→ **What is being asked**: Transcribe only the lines from the one containing "The width and height of the screenshot is (413, 371)." through the final line of the entries below, exactly, and exclude the pictures.

→ **Records shown**:

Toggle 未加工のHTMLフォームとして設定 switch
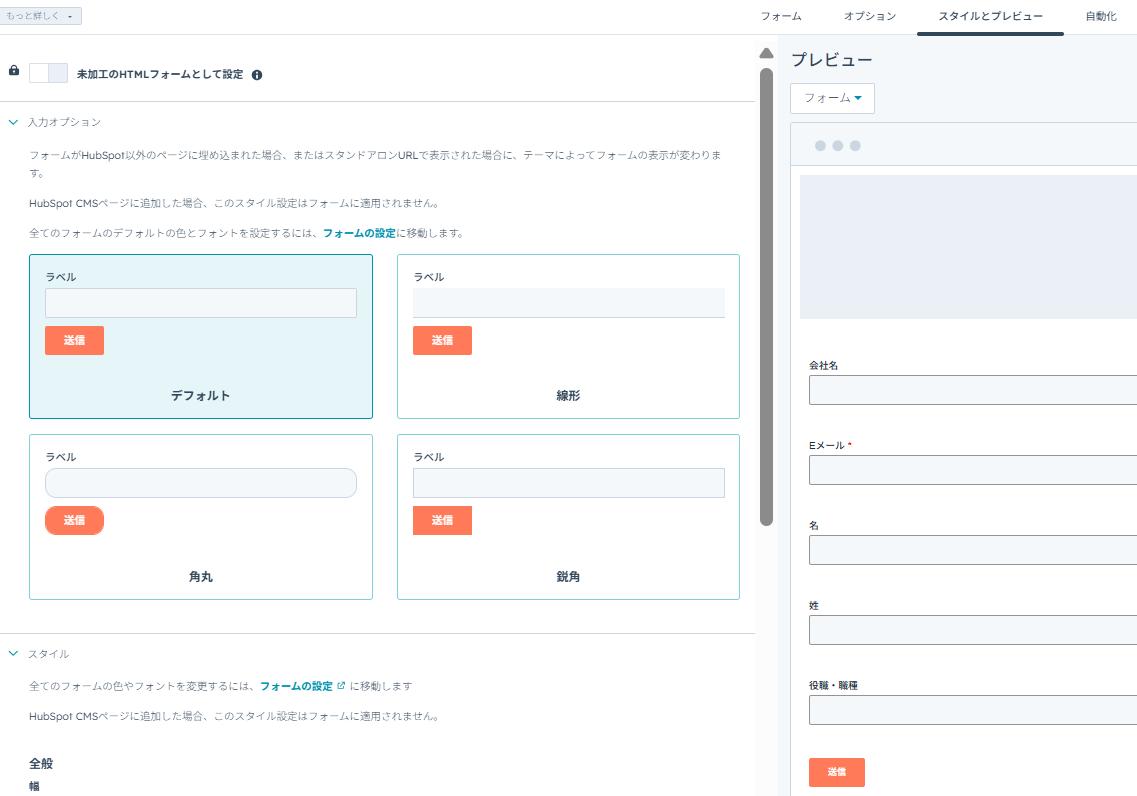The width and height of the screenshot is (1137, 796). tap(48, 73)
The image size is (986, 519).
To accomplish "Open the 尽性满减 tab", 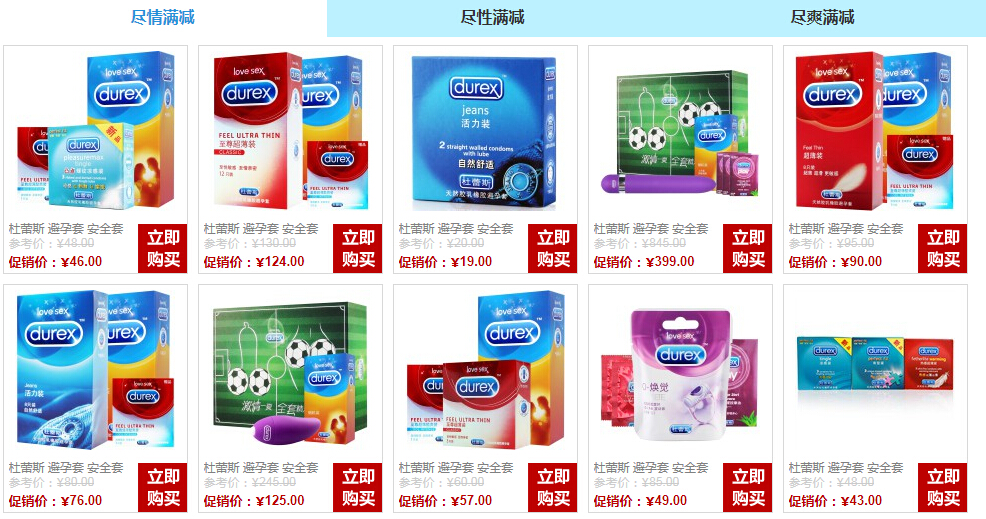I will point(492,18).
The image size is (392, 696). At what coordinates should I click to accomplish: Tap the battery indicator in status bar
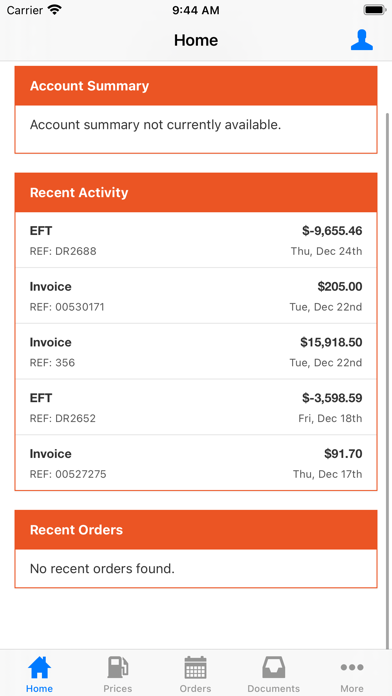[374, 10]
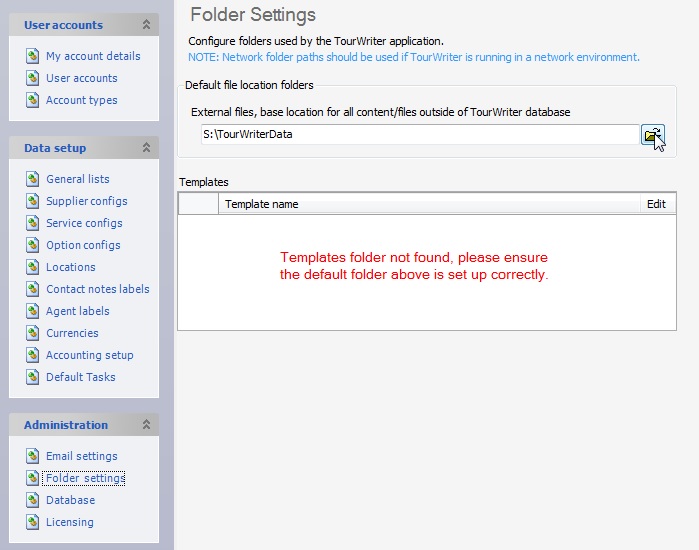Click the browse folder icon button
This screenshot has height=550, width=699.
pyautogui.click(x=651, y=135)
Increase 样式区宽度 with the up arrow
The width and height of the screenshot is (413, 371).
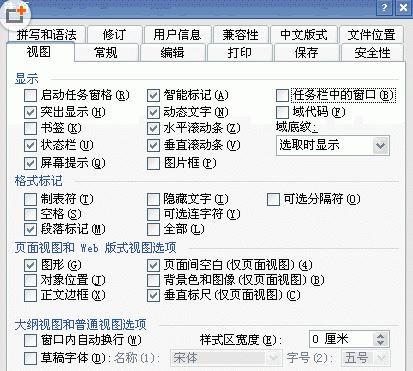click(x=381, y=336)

→ **Solution**:
The width and height of the screenshot is (413, 371).
click(x=381, y=336)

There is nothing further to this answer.